Quits and layoffs, food safety alerts, crop rotations, Serbian political party funds, and a long-running ultramarathon.

Quits and layoffs. Minneapolis Fed–affiliated economists Kathrin Ellieroth and Amanda Michaud have constructed a new dataset on monthly quits and layoffs. Using Current Population Survey (CPS) microdata going back to 1978, the dataset estimates the proportions of employees who, after quitting or being laid off, transition to unemployment versus exiting the labor market. In a recent article, Ellieroth and Michaud note that “CPS data offer a perspective not seen in the most-often-used series on quits and layoffs, the Job Openings and Labor Turnover Survey (JOLTS),” featured in DIP 2022.09.21. “Whereas the JOLTS tracks what happens to a job, the CPS tracks what happens to people.” Analyzing it, they found “that increases in unemployment are typically not due to increases in layoffs; rather, they happen because laid-off workers are less likely to quickly find a new job, more likely to stay in the labor force, and thus more likely to join a growing pool of unemployed people hunting for work.” [h/t Alex Albright]

Food safety alerts. Data journalist Adrian Nesta is building a automated pipeline to collect and standardize data on food safety recalls and alerts from two US federal agencies — the FDA and the USDA. For each alert, the standardized dataset indicates the notice’s title, ID, URL, and time posted, as well as the product description, company name, brand name, recall type, recall reason, impacted states, risk level, and more.

Crop rotations. The Department of Agriculture’s Crop Sequence Boundaries initiative algorithmically analyzes satellite imagery to create “estimates of field boundaries, crop acreage, and crop rotations across the contiguous United States.” The results are available via an interactive map and downloads for eight-year time frames. The underlying code is open-source and can be used to generate datasets for custom time frames. Previously: The USDA’s CropScape tool and Cropland Data Layer (DIP 2019.03.06). [h/t Forest Gregg]

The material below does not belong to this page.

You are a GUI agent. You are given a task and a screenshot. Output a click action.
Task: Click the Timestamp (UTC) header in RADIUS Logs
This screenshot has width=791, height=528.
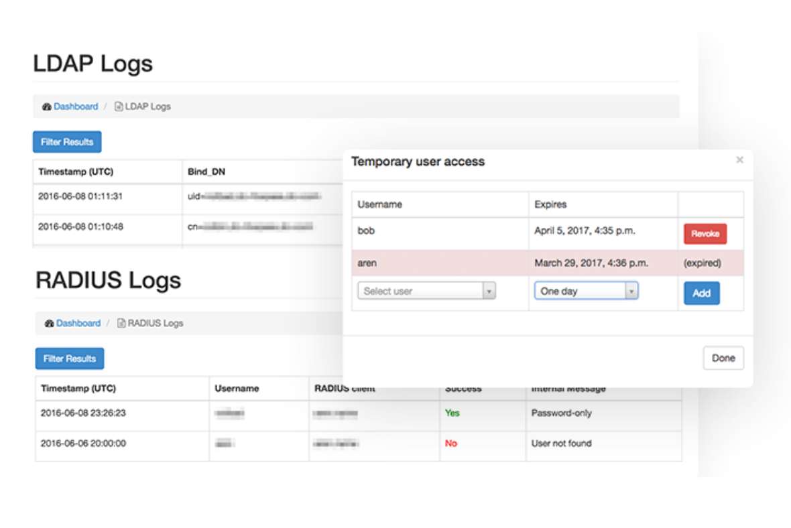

Serbian political party funds. The Center for Investigative Journalism of Serbia’s Party Funds database “tracks all reported incomes and expenses of 40 political parties and citizens’ groups in Serbia over the past nine years.” The records, based on financial disclosure reports, can be browsed online, searched, and downloaded. They indicate revenues, overhead costs, ad spending, salary expenditures, and more. The data specifies each line item’s year, amount, purpose, and other context-dependent details. [h/t Teodora Ćurčić]

A long-running ultramarathon. The Comrades Marathon, first run in 1921, is considered “the oldest and largest ultramarathon in the world.” The route stretches 80+ kilometers between Durban and Pietermaritzburg, flipping annually between “up” and “down” directions. In 2019, Kyle Stratton scraped the official website to construct a dataset of all 445,000+ finishers (year, name, country, club, category, finishing time, medal received) through that year. Related: The Association of Road Racing Statisticians’ lists of longest-running marathons and ultramarathons, last updated in 2017. As seen in: Antony Unwin’s Getting (more out of) Graphics.